Muscle mass was assessed by bioelectrical impedance analysis (BIA), muscle strength was assessed by hand grip strength (HGS) and physical performance was assessed by 4 meters walking speed test & The EWGSOP definition was used to diagnose sarcopenia.
All subjects of this study were also subjected to laboratory investigations including CBC, liver function tests, kidney functon tests, coagulation profile, fasting blood sugar, total cholesterol, triglycerides and HbA1C.
Our results showed that the prevalence of sarcopenia in the elderly diabetics and non-diabetics was 37.7 and 15.4%, respectively and was greater in both men and women with diabetes than in non- diabetic counterparts (38.1% vs 20.7% in men and 37.3% vs 11.1% in women).

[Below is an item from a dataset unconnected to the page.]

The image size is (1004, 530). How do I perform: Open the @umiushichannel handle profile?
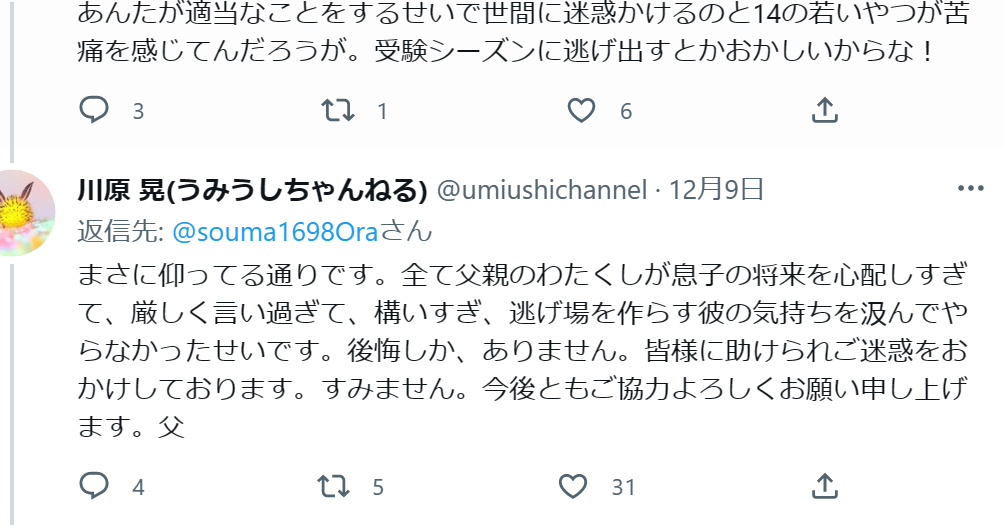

As regards the impact of glycemic control on sarcopenia, our study revealed that the prevalence of sarcopenia in controlled diabetics was significantly lower than in uncontrolled diabetics (26.2 vs 49.2%).
Our study detected that sarcopenia increases with aging and with low body mass index.
Sarcopenia in our study was negatively correlated with serum albumin, hemoglobin and nutritional status.
As regards muscle mass in our study, it was significantly lower in diabetics than in non-diabetics (15.06 ± 2.20 vs 15.39 ± 1.66 kg/m2) and significantly lower in uncontrolled diabetics than in controlled diabetics (14.47 ± 2.17 vs 15.64 ± 2.1 kg/m2).
As regards muscle strength in our study, it was significantly lower in diabetics than in non-diabetics (18.83 ± 6.43 vs 26.61 ± 9.97 kg) but no significant difference in muscle strength was found between controlled diabetics and uncontrolled diabetics.
As regards gait speed in our study, older adults with type 2 diabetes were associated with slower walking than non-diabetics (0.74 ± 0.2 vs 0.96 ± 0.2 m/s). Moreover, gait speed was significantly lower in uncontrolled diabetics than in controlled diabetics (0.68 ± 0.2 vs 0.8 ± 0.17 m/s) and was inversely correlated with HbA1C (r= -0.273, p=0.002).
Our study revealed a positive correlaion between hemoglobin and each of muscle mass, muscle strength and physical performance.
We recommend good control of DM to help to improve the muscle function and/or delaying the occurrence of sarcopenia in diabetics.
Future studies on large number of elderly are recommended to assess the results of our study and to test the effects of various treatment modalities for sarcopenia.